Entradas
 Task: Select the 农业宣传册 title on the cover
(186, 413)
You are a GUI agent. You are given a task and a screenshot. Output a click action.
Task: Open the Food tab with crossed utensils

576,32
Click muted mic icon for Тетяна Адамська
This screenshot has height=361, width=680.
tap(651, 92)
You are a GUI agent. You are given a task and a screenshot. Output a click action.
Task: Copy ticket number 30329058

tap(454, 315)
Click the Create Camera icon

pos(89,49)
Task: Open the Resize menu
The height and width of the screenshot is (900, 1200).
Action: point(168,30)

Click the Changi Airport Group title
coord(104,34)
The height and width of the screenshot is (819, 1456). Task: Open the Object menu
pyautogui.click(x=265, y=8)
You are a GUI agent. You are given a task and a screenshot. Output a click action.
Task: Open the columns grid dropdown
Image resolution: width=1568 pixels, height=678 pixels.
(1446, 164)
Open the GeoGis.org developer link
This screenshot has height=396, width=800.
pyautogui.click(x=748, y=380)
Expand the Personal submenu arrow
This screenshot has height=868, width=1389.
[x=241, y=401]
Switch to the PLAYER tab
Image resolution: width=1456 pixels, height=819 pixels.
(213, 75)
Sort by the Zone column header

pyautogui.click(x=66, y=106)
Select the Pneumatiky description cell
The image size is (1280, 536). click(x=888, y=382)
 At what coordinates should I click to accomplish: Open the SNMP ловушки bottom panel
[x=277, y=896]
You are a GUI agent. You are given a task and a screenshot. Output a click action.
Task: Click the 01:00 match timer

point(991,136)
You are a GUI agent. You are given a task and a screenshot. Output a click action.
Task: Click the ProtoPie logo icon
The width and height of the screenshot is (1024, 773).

Instruções da tarefa
Copie todas as entradas acima sem mudar nada, linha por linha.

Resposta final
 Task: Select the 农业宣传册 title on the cover
(186, 413)
You are a GUI agent. You are given a task and a screenshot. Output a click action.
Task: Open the Food tab with crossed utensils

576,32
Click muted mic icon for Тетяна Адамська
This screenshot has height=361, width=680.
tap(651, 92)
You are a GUI agent. You are given a task and a screenshot. Output a click action.
Task: Copy ticket number 30329058

tap(454, 315)
Click the Create Camera icon

pos(89,49)
Task: Open the Resize menu
The height and width of the screenshot is (900, 1200).
Action: point(168,30)

Click the Changi Airport Group title
coord(104,34)
The height and width of the screenshot is (819, 1456). Task: Open the Object menu
pyautogui.click(x=265, y=8)
You are a GUI agent. You are given a task and a screenshot. Output a click action.
Task: Open the columns grid dropdown
Image resolution: width=1568 pixels, height=678 pixels.
(1446, 164)
Open the GeoGis.org developer link
This screenshot has height=396, width=800.
pyautogui.click(x=748, y=380)
Expand the Personal submenu arrow
This screenshot has height=868, width=1389.
[x=241, y=401]
Switch to the PLAYER tab
Image resolution: width=1456 pixels, height=819 pixels.
(213, 75)
Sort by the Zone column header

pyautogui.click(x=66, y=106)
Select the Pneumatiky description cell
The image size is (1280, 536). click(x=888, y=382)
 At what coordinates should I click to accomplish: Open the SNMP ловушки bottom panel
[x=277, y=896]
You are a GUI agent. You are given a task and a screenshot. Output a click action.
Task: Click the 01:00 match timer

point(991,136)
You are a GUI agent. You are given a task and a screenshot. Output a click action.
Task: Click the ProtoPie logo icon
The width and height of the screenshot is (1024, 773).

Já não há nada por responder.